» TASK MATERIAL:

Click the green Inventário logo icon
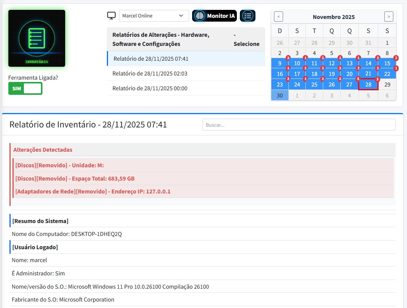pos(37,38)
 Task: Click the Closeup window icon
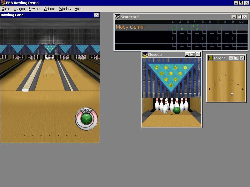(x=145, y=55)
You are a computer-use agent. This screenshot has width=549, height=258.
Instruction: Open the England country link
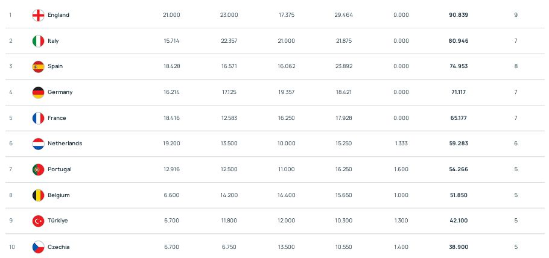59,15
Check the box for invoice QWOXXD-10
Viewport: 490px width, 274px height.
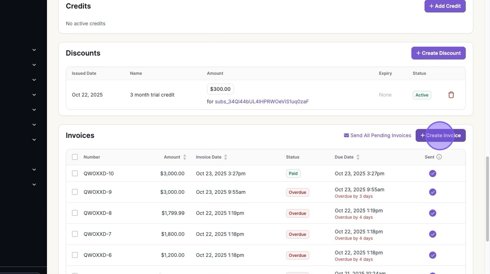point(75,173)
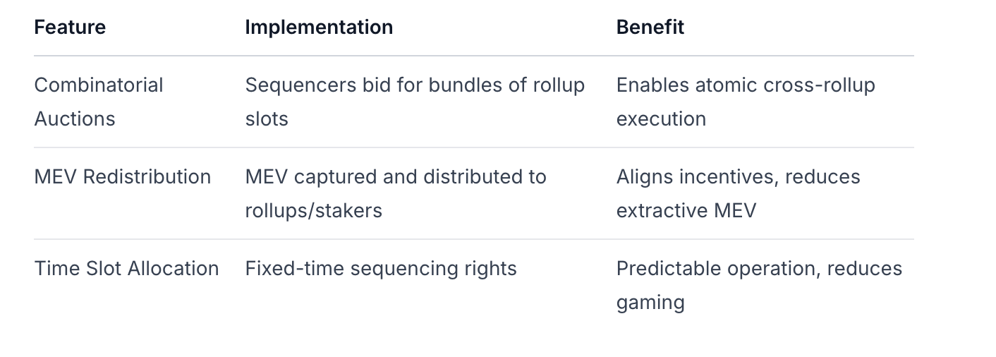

» DIRECTIONS FOR THIS TASK: Copy out the data verbatim, with no pictures.

» WRITTEN ANSWER:
Click the green Inventário logo icon
pos(37,38)
 Task: Click the Closeup window icon
(x=145, y=55)
You are a computer-use agent. This screenshot has width=549, height=258.
Instruction: Open the England country link
59,15
Check the box for invoice QWOXXD-10
Viewport: 490px width, 274px height.
point(75,173)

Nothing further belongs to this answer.